The Association for the Protection of Rural Scotland has
sent out 20,000 questionnaires which ask people how much they care for the
environment and whether they think green belts should be given greater priority
by local authorities.
Other issues covered include whether city brown-field sites
should be developed before greenfield sites and the problems which might arise
if rural post offices are forced to close.
The posting of the questionnaires come just weeks after
Fife Council officials indicated that there was no place for green belts
anywhere in Fife.
The decision has yet to go to further consultation but it
has already prompted concern by various groups and individuals in St Andrews
who feel that a green belt should be seriously considered as a means of
protecting and enhancing the character of the town.
A green belt was also favoured by the majority of people
who responded to the St Andrews Strategic Study in 1998.
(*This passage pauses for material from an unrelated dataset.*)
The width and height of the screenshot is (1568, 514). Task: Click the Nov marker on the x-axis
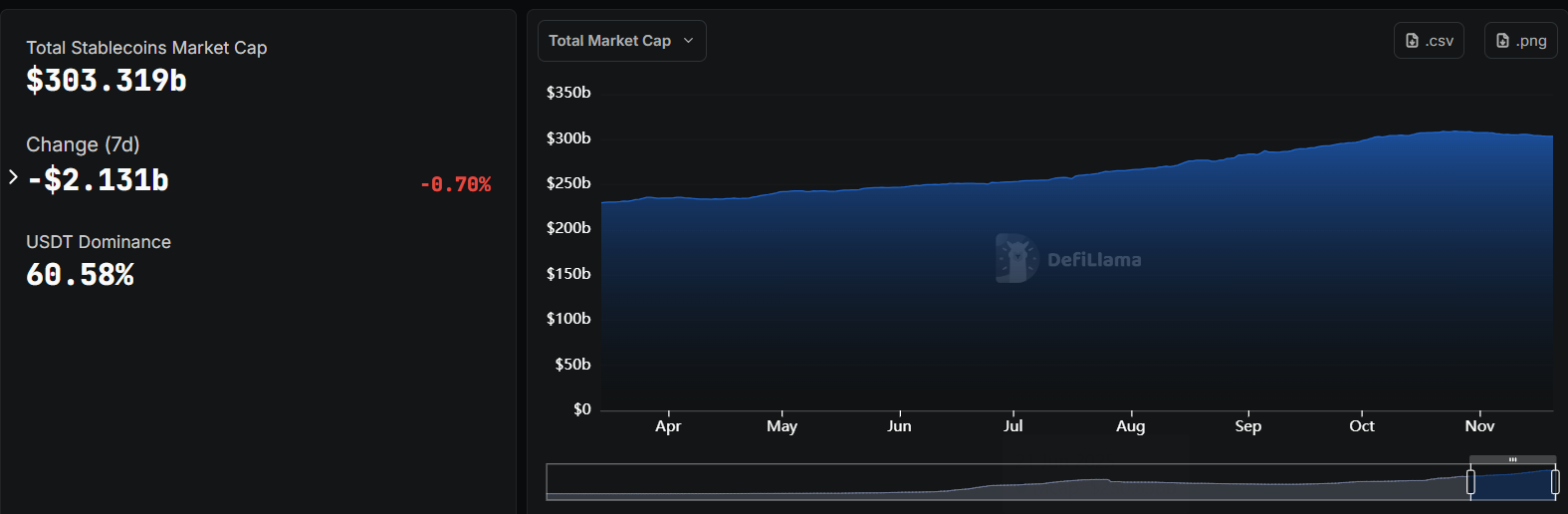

However, the local authority has ruled out the provision of
a green belt for the town because of modest development pressures
as well as a widespread and persistent misapprehension" that it meant a
no-build zone in perpetuity.
APRS chairman Robin Salvesen said yesterday, Without
doubt Scotlands greatest national asset is our wonderful countryside,
appreciated by those of us who live here and by many thousands of visitors each
year. The character of Scotlands rural towns and villages is fast
disappearing wit the loss of essential services and the introduction of
suburban developments. Throughout the country familiar green spaces are being
lost to new development, while thousands of equally suitable derelict sites
ignored.
Communities and individuals faced with unwelcome
developments in their area frequently feel powerless to make their voices
heard.
As one of the many national conservation bodies which
objected to Kingask before the development was controversially approved
by Fife Council, the APRS recently gave its 100% backing to the
group which is in the midst of a legal battle to stop construction at the site,
which has been under development for six months.
The St Andrews-based Review Funding Association is seeking
a judicial review of the award of planning permission to St Andrews Bay
Development Ltd.
It is claiming that the local authority acted illegally
during the planning process.
The group claims that the council failed to properly
consider the impact the development would have on the environment.
Four days of submission have already been heard at the
Court of Session in Edinburgh over the past month, with more still to come.